While the protests initially targeted inequality, they later focused more on anger at police abuses, with demonstrators last week shouting: “police everywhere, justice nowhere”.
TORTURE
Gam denies having taken part in the protests as well as the accusations of looting. He said police seized him on Jan. 27 while he was at work and started hitting him in the face as soon as they put him in their vehicle.
They took him to a detention centre in Monastir, tied his feet to the legs of a table “like a chicken” and then beat him in the groin with sticks, he said.
“I told them I would die,” he said.
They then removed his clothes. “One of them took a lighter and put it to each testicle,” he said. The policeman stopped when a colleague told him to, Gam said.
A group of seven police continued to torture him for more than an hour, he said. He was then held for two days without medical treatment.
To end the assault, he said he told police he “stole everything”, a confession he told Reuters was untrue.
After two days police took him to hospital in the nearby city of Sousse, his testicle swollen and blackened. Doctors then removed it, he said.
After his operation he was returned to custody and still faces prosecution for looting. However, the judge ordered his release while under investigation because of his medical condition, he said.
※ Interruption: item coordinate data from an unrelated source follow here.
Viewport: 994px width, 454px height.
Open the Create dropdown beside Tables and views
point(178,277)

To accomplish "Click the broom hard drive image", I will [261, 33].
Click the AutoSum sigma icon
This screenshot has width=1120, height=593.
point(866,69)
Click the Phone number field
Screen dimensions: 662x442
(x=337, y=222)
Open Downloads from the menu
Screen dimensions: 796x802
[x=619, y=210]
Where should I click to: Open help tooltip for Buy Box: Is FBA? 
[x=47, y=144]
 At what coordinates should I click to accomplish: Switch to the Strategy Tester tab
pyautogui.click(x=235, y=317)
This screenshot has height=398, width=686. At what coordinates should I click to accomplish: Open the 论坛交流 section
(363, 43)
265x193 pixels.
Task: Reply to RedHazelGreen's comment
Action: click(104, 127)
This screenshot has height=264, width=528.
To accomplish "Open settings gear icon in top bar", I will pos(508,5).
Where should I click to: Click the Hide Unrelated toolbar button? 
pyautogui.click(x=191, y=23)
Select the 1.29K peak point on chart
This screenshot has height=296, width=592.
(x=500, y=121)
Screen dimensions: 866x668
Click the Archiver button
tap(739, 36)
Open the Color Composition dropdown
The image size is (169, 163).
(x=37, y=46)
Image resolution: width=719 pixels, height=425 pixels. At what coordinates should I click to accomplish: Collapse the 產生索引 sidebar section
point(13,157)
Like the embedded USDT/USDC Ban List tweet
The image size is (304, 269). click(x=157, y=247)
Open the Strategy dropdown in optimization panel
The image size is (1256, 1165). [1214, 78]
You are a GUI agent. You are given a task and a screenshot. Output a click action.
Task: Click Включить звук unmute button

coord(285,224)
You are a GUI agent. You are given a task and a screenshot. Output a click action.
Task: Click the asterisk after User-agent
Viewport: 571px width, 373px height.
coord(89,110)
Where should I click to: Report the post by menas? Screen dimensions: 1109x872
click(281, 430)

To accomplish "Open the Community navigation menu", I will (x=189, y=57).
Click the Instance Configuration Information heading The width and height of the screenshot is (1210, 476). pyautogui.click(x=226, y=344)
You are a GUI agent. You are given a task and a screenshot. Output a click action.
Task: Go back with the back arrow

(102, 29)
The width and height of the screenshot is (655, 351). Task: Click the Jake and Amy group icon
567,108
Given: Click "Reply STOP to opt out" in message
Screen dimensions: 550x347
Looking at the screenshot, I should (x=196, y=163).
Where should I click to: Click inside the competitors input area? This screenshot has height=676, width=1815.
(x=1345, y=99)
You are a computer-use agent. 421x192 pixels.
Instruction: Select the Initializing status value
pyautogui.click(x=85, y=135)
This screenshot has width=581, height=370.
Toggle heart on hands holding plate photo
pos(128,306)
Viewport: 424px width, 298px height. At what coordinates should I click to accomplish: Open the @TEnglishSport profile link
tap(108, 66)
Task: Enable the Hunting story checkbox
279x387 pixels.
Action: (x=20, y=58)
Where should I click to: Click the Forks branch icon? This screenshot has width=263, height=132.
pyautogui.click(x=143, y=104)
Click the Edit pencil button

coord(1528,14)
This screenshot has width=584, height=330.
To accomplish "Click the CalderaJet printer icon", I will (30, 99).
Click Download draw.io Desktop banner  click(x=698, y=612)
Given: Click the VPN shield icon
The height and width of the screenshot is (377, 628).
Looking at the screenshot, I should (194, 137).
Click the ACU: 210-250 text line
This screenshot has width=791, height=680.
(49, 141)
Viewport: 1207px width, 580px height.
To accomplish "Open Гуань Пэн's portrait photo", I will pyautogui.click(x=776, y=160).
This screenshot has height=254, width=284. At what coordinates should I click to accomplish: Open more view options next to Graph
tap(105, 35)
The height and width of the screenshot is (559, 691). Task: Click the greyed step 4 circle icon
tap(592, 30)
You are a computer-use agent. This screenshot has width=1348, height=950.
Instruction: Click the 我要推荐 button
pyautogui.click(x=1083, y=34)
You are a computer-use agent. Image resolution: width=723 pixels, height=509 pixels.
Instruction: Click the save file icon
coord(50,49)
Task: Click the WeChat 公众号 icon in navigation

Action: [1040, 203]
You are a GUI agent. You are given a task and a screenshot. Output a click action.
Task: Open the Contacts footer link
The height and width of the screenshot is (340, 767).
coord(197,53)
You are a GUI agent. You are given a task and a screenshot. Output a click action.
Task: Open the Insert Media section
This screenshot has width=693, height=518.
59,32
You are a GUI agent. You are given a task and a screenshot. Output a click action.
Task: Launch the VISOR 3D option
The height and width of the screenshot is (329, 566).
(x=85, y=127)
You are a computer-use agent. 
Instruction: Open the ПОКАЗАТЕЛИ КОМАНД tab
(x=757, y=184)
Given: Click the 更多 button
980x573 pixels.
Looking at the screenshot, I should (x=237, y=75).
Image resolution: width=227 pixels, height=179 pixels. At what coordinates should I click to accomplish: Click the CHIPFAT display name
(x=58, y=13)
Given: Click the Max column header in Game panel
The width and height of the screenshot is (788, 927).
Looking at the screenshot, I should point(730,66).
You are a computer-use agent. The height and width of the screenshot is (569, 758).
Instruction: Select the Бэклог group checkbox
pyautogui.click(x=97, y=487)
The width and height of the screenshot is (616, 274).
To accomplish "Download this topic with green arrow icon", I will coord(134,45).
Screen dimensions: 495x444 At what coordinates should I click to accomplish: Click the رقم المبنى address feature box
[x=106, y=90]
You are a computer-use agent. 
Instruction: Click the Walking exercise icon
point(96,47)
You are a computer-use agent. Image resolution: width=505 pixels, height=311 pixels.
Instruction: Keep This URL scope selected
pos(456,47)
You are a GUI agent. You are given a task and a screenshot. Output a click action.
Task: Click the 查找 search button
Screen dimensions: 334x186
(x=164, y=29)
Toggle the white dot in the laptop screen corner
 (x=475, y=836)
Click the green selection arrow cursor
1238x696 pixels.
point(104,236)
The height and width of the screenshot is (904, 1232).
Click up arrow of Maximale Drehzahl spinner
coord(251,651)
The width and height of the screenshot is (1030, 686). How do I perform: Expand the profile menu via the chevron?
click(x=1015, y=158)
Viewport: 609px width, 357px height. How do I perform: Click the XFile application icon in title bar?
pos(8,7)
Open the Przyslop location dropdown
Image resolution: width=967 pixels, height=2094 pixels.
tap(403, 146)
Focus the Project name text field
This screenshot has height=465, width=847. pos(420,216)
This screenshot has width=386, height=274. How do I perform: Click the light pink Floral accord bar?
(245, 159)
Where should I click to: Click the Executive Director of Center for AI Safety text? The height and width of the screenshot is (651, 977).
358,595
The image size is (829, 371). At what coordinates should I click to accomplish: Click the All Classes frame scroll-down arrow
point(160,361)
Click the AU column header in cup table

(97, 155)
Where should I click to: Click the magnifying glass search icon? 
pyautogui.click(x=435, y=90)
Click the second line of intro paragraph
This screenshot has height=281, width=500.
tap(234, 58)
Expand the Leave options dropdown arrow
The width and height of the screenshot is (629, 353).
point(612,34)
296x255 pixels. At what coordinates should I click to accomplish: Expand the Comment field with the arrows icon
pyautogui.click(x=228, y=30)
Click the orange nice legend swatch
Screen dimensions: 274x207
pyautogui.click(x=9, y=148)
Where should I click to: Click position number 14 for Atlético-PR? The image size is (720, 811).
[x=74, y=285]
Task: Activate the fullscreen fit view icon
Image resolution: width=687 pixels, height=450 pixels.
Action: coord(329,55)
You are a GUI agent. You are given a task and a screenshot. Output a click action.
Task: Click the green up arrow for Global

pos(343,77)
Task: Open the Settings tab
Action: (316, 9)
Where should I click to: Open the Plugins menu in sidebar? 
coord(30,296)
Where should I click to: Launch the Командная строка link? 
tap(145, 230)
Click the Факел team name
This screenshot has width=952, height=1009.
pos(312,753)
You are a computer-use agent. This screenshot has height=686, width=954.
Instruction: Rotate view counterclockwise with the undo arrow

Apart from viewing the medical records, Reuters was not able to independently corroborate his account.
ANGER
Monther Charni, head of the Tunisia Organisation Against Torture, said he knew of more than 100 cases of ill treatment in detention. Abuses also included beatings, rape threats, stripping detainees naked and fabricating charges, he said.
Amnesty International North Africa director Amna Guellali also said the organisation had documented eight cases and believed police abuses during the recent unrest to be widespread.
Mohammed Hdaya from Kasserine told Reuters by phone that police accused him of incitement against the security forces in Facebook posts in support of the protests. They arrested him, beat him, removed his clothes and photographed him, Hdaya said. He denies incitement and said the judge rejected the charges but police continued to harass him.
“Is this a country of law?” he said.
Hamza Nassri Jeridi, a prominent activist and blogger, told Reuters he was detained on Jan. 17 after being accused of taking part in an illegal protest. He was held for three days in a crowded and dirty cell with no mattress or blanket.
Water was only available from a dirty tap in the cell. Food was served during the day but because he was taken to court each morning and returned at night he was not fed for three days, he said.
As with the case of Gam, the Interior ministry said it would not comment on ongoing cases. Reuters was unable to independently corroborate Jeridi and Hdaya’s accounts.